(begin)

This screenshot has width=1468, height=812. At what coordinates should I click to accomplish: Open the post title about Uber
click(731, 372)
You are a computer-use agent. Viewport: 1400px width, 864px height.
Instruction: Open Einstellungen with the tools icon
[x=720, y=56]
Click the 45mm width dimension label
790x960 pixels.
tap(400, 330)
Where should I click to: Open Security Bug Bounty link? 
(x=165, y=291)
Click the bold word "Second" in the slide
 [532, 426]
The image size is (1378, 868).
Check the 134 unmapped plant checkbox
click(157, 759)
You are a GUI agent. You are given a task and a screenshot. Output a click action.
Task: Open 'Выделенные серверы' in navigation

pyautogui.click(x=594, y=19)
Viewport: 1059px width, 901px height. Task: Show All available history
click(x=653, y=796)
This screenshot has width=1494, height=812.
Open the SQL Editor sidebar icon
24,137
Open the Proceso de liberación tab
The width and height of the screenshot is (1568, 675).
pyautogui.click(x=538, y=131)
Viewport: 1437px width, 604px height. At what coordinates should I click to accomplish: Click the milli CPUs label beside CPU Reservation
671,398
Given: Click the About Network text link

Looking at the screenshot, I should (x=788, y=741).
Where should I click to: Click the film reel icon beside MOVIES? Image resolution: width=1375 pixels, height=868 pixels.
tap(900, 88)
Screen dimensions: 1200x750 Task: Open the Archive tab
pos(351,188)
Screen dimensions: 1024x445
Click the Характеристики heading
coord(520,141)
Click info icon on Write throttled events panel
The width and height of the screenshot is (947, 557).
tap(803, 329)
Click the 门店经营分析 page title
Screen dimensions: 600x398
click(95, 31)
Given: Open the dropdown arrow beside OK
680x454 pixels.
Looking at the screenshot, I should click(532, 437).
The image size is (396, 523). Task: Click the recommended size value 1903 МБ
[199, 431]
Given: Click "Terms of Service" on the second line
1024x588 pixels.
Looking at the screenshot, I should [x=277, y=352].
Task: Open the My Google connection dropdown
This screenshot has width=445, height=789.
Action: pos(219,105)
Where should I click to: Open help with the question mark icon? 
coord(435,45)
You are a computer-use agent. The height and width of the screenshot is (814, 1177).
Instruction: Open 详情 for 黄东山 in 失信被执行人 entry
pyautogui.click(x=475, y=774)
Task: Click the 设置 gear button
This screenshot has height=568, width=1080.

(end)

Set task
Reproduce every one of the lines above word for word, without changing anything.

Solution to the exercise
This screenshot has width=1468, height=812. At what coordinates should I click to accomplish: Open the post title about Uber
click(731, 372)
You are a computer-use agent. Viewport: 1400px width, 864px height.
Instruction: Open Einstellungen with the tools icon
[x=720, y=56]
Click the 45mm width dimension label
790x960 pixels.
tap(400, 330)
Where should I click to: Open Security Bug Bounty link? 
(x=165, y=291)
Click the bold word "Second" in the slide
 [532, 426]
The image size is (1378, 868).
Check the 134 unmapped plant checkbox
click(157, 759)
You are a GUI agent. You are given a task and a screenshot. Output a click action.
Task: Open 'Выделенные серверы' in navigation

pyautogui.click(x=594, y=19)
Viewport: 1059px width, 901px height. Task: Show All available history
click(x=653, y=796)
This screenshot has width=1494, height=812.
Open the SQL Editor sidebar icon
24,137
Open the Proceso de liberación tab
The width and height of the screenshot is (1568, 675).
pyautogui.click(x=538, y=131)
Viewport: 1437px width, 604px height. At what coordinates should I click to accomplish: Click the milli CPUs label beside CPU Reservation
671,398
Given: Click the About Network text link

Looking at the screenshot, I should (x=788, y=741).
Where should I click to: Click the film reel icon beside MOVIES? Image resolution: width=1375 pixels, height=868 pixels.
tap(900, 88)
Screen dimensions: 1200x750 Task: Open the Archive tab
pos(351,188)
Screen dimensions: 1024x445
Click the Характеристики heading
coord(520,141)
Click info icon on Write throttled events panel
The width and height of the screenshot is (947, 557).
tap(803, 329)
Click the 门店经营分析 page title
Screen dimensions: 600x398
click(95, 31)
Given: Open the dropdown arrow beside OK
680x454 pixels.
Looking at the screenshot, I should click(532, 437).
The image size is (396, 523). Task: Click the recommended size value 1903 МБ
[199, 431]
Given: Click "Terms of Service" on the second line
1024x588 pixels.
Looking at the screenshot, I should [x=277, y=352].
Task: Open the My Google connection dropdown
This screenshot has width=445, height=789.
Action: pos(219,105)
Where should I click to: Open help with the question mark icon? 
coord(435,45)
You are a computer-use agent. The height and width of the screenshot is (814, 1177).
Instruction: Open 详情 for 黄东山 in 失信被执行人 entry
pyautogui.click(x=475, y=774)
Task: Click the 设置 gear button
This screenshot has height=568, width=1080.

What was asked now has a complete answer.